::: Source material :::

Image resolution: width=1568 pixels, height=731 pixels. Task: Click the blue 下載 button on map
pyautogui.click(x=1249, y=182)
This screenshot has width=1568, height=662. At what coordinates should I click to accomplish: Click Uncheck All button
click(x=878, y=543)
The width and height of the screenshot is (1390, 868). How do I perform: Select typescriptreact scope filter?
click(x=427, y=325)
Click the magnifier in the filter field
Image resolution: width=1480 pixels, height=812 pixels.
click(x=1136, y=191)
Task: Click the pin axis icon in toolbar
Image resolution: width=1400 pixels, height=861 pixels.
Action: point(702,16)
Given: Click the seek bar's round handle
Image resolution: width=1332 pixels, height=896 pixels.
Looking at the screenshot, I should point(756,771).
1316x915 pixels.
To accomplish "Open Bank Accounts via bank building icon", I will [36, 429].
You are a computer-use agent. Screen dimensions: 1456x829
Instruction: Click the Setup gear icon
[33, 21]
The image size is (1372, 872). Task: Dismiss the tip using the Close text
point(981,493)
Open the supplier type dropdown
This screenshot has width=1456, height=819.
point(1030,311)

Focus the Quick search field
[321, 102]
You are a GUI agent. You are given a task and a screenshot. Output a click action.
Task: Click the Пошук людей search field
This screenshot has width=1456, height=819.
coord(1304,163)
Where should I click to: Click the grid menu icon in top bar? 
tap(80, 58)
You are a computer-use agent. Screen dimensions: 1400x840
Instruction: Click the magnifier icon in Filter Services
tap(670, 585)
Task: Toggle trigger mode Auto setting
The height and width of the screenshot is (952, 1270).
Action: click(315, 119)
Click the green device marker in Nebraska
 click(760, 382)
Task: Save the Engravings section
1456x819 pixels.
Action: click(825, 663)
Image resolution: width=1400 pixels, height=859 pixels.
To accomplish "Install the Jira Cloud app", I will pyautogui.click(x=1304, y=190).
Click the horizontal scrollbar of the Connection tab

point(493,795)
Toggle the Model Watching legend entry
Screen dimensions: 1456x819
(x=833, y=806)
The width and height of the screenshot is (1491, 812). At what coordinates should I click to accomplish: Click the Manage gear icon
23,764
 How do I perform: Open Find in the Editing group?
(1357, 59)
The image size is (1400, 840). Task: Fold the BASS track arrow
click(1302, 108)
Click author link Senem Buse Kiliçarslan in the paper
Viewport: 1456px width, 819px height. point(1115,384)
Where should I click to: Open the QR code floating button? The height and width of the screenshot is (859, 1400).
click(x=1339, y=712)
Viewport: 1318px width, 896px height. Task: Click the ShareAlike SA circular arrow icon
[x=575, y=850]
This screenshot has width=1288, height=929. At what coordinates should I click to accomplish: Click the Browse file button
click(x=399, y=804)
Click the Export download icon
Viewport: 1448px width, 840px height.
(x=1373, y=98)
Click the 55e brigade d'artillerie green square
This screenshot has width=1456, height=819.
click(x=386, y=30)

:::

## Task item
Check each line of the entries for the string "will". Copy the lines that have it.

## Output of the task
To accomplish "Open Bank Accounts via bank building icon", I will [36, 429].
To accomplish "Install the Jira Cloud app", I will pyautogui.click(x=1304, y=190).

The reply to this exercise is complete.